First State rewards security tip with legal threat


blog Whoah. It looks like Australian superannuation fund First State Super has had a massive, corporate-style over-reaction to a security analyst, Patrick Webster who politely let it know about an obvious, glaring security hole in its online platform.

The full details have been published by Secure Computing Magazine (and we recommend you also check out their earlier article here). But basically it looks like it’s a case of the poor analyst reported the flaw, was politely thanked by First State, and then had his details summarily handed over to the cops, who showed up on his doorstop shortly after. Further information comes from security podcast Risky.Biz, which reports:

“Perhaps instead of contacting the law, First State Superannuation would have done well to send Webster, who ironically enough spent much of his career working in information security for NSW Police, a nice bottle of single malt and a sun hat.”

We agree.

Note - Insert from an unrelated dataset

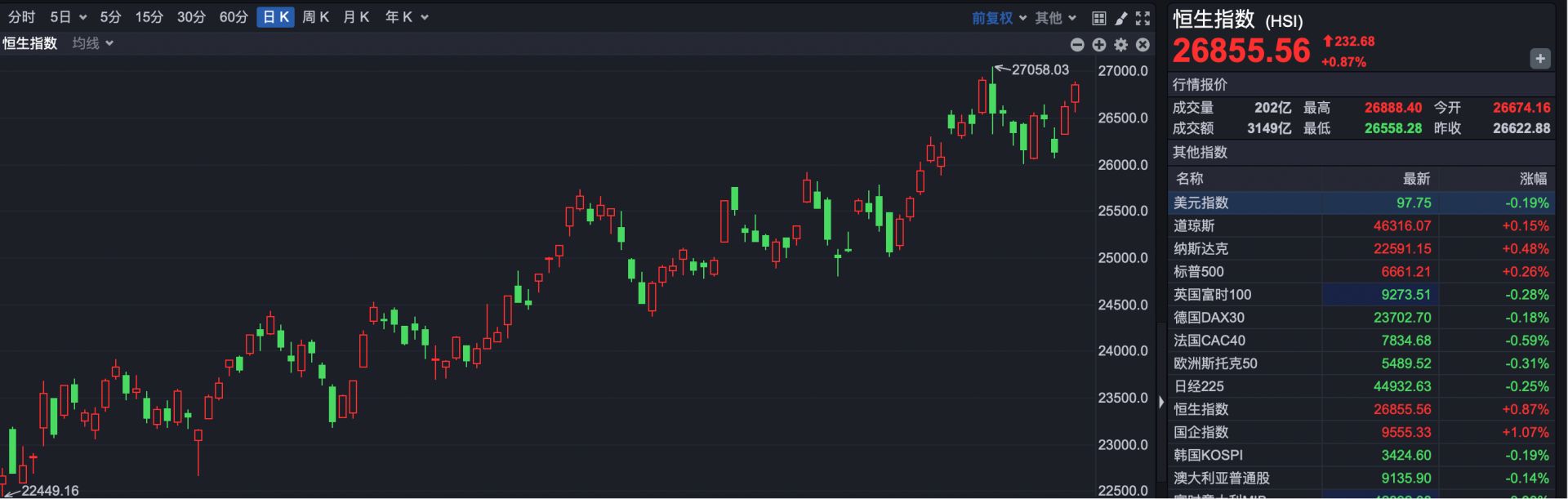Switch to the 周K weekly chart tab
Screen dimensions: 1568x499
315,17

Surely there is someone with an iota of sense in First State Super? Anyone? Someone, perhaps, who could listen to the NSW Police on this matter, which has decided to take no action on the issue, describing Webster as “a civic-minded person”?


  1. Reading the article on The Age about this he apparently made a script to go through and download details of people from the site.

    Which I’d say where the issue actually is.

    It also may just be policy to report all security breaches to the Police. Even if he did have good intentions it still was a security breach

    • It does sound like he went a bit far beyond the call of duty … but I’d still say First State should award the guy a little more cred, given he used to work for the police himself.

    • What if this was a real-world security breach? I think the equivalent would be ringing their call centre repeatedly, trying different member numbers to identify oneself, and noting how many times the phone monkey on the other end gave up a real customer’s policy details. Would that be worthy of punishment? Not if the prank-caller was benign, and let the company know about the problem. Hysteria around information security is what keeps the good guys from wanting to help!

Comments are closed.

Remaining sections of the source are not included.